ABOUT THIS TASK >> Please give the listing again, word for word, with nothing left out.
★ ★ ★ ★
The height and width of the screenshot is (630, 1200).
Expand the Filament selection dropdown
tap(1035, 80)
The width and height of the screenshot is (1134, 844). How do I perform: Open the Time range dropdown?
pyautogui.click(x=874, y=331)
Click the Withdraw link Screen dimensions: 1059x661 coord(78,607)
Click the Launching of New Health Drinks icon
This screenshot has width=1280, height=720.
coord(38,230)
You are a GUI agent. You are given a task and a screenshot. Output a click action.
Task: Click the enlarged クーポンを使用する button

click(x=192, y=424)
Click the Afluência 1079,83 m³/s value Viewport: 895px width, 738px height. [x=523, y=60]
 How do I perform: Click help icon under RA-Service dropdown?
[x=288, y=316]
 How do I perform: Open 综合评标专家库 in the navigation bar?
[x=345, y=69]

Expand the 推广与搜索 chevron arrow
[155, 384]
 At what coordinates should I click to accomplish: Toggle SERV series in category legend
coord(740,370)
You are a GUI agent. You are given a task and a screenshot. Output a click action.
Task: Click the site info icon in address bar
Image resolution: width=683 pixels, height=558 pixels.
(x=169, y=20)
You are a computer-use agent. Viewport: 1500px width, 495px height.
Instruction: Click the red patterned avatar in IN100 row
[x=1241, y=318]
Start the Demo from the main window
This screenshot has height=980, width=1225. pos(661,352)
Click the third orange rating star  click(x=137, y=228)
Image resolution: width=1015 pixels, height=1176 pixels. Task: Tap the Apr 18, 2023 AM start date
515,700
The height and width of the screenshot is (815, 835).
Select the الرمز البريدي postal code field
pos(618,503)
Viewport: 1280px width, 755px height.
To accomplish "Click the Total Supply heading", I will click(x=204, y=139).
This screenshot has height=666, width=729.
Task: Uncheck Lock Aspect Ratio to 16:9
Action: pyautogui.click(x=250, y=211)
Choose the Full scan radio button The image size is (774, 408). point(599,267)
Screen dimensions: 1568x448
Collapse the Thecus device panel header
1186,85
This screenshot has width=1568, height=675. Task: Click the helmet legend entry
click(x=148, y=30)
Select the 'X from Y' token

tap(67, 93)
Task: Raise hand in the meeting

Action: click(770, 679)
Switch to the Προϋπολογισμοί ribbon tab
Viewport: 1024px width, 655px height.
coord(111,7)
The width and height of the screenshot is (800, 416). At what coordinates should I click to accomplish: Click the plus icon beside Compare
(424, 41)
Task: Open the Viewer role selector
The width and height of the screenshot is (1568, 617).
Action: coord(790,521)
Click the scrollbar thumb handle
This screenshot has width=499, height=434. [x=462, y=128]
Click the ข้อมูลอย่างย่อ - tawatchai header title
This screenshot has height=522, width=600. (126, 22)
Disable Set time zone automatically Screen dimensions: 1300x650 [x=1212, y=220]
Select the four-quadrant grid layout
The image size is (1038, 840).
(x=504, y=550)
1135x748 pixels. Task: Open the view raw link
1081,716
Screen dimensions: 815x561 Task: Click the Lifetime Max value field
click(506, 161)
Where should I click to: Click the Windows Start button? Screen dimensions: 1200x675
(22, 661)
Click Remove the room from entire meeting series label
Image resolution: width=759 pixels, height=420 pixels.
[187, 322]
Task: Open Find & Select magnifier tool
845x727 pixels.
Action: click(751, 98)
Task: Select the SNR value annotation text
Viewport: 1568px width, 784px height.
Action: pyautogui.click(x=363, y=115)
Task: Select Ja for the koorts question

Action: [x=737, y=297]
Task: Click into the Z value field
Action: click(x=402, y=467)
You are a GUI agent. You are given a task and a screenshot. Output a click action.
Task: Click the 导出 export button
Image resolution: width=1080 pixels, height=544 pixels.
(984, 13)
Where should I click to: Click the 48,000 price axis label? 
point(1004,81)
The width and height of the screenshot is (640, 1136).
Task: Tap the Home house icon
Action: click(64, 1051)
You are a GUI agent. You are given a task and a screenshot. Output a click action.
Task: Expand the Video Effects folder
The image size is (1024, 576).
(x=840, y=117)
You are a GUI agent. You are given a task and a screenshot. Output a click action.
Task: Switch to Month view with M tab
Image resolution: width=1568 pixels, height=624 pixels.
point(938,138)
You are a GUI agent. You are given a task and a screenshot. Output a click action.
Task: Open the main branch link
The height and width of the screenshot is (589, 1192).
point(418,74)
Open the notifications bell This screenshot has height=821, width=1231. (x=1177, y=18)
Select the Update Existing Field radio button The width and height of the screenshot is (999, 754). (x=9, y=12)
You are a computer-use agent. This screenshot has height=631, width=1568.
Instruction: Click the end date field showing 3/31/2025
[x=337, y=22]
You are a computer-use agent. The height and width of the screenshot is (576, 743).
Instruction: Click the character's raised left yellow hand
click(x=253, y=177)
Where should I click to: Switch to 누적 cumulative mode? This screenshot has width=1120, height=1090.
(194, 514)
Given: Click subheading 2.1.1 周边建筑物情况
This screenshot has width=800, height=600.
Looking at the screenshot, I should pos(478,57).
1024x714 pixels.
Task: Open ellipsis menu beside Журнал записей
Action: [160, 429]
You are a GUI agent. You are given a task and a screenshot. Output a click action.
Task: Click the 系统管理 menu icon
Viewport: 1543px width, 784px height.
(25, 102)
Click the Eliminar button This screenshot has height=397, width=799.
★ ★ ★ ★
TASK RESPONSE >>
The height and width of the screenshot is (630, 1200).
Expand the Filament selection dropdown
tap(1035, 80)
The width and height of the screenshot is (1134, 844). How do I perform: Open the Time range dropdown?
pyautogui.click(x=874, y=331)
Click the Withdraw link Screen dimensions: 1059x661 coord(78,607)
Click the Launching of New Health Drinks icon
This screenshot has width=1280, height=720.
coord(38,230)
You are a GUI agent. You are given a task and a screenshot. Output a click action.
Task: Click the enlarged クーポンを使用する button

click(x=192, y=424)
Click the Afluência 1079,83 m³/s value Viewport: 895px width, 738px height. [x=523, y=60]
 How do I perform: Click help icon under RA-Service dropdown?
[x=288, y=316]
 How do I perform: Open 综合评标专家库 in the navigation bar?
[x=345, y=69]

Expand the 推广与搜索 chevron arrow
[155, 384]
 At what coordinates should I click to accomplish: Toggle SERV series in category legend
coord(740,370)
You are a GUI agent. You are given a task and a screenshot. Output a click action.
Task: Click the site info icon in address bar
Image resolution: width=683 pixels, height=558 pixels.
(x=169, y=20)
You are a computer-use agent. Viewport: 1500px width, 495px height.
Instruction: Click the red patterned avatar in IN100 row
[x=1241, y=318]
Start the Demo from the main window
This screenshot has height=980, width=1225. pos(661,352)
Click the third orange rating star  click(x=137, y=228)
Image resolution: width=1015 pixels, height=1176 pixels. Task: Tap the Apr 18, 2023 AM start date
515,700
The height and width of the screenshot is (815, 835).
Select the الرمز البريدي postal code field
pos(618,503)
Viewport: 1280px width, 755px height.
To accomplish "Click the Total Supply heading", I will click(x=204, y=139).
This screenshot has height=666, width=729.
Task: Uncheck Lock Aspect Ratio to 16:9
Action: pyautogui.click(x=250, y=211)
Choose the Full scan radio button The image size is (774, 408). point(599,267)
Screen dimensions: 1568x448
Collapse the Thecus device panel header
1186,85
This screenshot has width=1568, height=675. Task: Click the helmet legend entry
click(x=148, y=30)
Select the 'X from Y' token

tap(67, 93)
Task: Raise hand in the meeting

Action: click(770, 679)
Switch to the Προϋπολογισμοί ribbon tab
Viewport: 1024px width, 655px height.
coord(111,7)
The width and height of the screenshot is (800, 416). At what coordinates should I click to accomplish: Click the plus icon beside Compare
(424, 41)
Task: Open the Viewer role selector
The width and height of the screenshot is (1568, 617).
Action: coord(790,521)
Click the scrollbar thumb handle
This screenshot has width=499, height=434. [x=462, y=128]
Click the ข้อมูลอย่างย่อ - tawatchai header title
This screenshot has height=522, width=600. (126, 22)
Disable Set time zone automatically Screen dimensions: 1300x650 [x=1212, y=220]
Select the four-quadrant grid layout
The image size is (1038, 840).
(x=504, y=550)
1135x748 pixels. Task: Open the view raw link
1081,716
Screen dimensions: 815x561 Task: Click the Lifetime Max value field
click(506, 161)
Where should I click to: Click the Windows Start button? Screen dimensions: 1200x675
(22, 661)
Click Remove the room from entire meeting series label
Image resolution: width=759 pixels, height=420 pixels.
[187, 322]
Task: Open Find & Select magnifier tool
845x727 pixels.
Action: click(751, 98)
Task: Select the SNR value annotation text
Viewport: 1568px width, 784px height.
Action: pyautogui.click(x=363, y=115)
Task: Select Ja for the koorts question

Action: [x=737, y=297]
Task: Click into the Z value field
Action: click(x=402, y=467)
You are a GUI agent. You are given a task and a screenshot. Output a click action.
Task: Click the 导出 export button
Image resolution: width=1080 pixels, height=544 pixels.
(984, 13)
Where should I click to: Click the 48,000 price axis label? 
point(1004,81)
The width and height of the screenshot is (640, 1136).
Task: Tap the Home house icon
Action: click(64, 1051)
You are a GUI agent. You are given a task and a screenshot. Output a click action.
Task: Expand the Video Effects folder
The image size is (1024, 576).
(x=840, y=117)
You are a GUI agent. You are given a task and a screenshot. Output a click action.
Task: Switch to Month view with M tab
Image resolution: width=1568 pixels, height=624 pixels.
point(938,138)
You are a GUI agent. You are given a task and a screenshot. Output a click action.
Task: Open the main branch link
The height and width of the screenshot is (589, 1192).
point(418,74)
Open the notifications bell This screenshot has height=821, width=1231. (x=1177, y=18)
Select the Update Existing Field radio button The width and height of the screenshot is (999, 754). (x=9, y=12)
You are a computer-use agent. This screenshot has height=631, width=1568.
Instruction: Click the end date field showing 3/31/2025
[x=337, y=22]
You are a computer-use agent. The height and width of the screenshot is (576, 743).
Instruction: Click the character's raised left yellow hand
click(x=253, y=177)
Where should I click to: Switch to 누적 cumulative mode? This screenshot has width=1120, height=1090.
(194, 514)
Given: Click subheading 2.1.1 周边建筑物情况
This screenshot has width=800, height=600.
Looking at the screenshot, I should pos(478,57).
1024x714 pixels.
Task: Open ellipsis menu beside Журнал записей
Action: [160, 429]
You are a GUI agent. You are given a task and a screenshot. Output a click action.
Task: Click the 系统管理 menu icon
Viewport: 1543px width, 784px height.
(25, 102)
Click the Eliminar button This screenshot has height=397, width=799.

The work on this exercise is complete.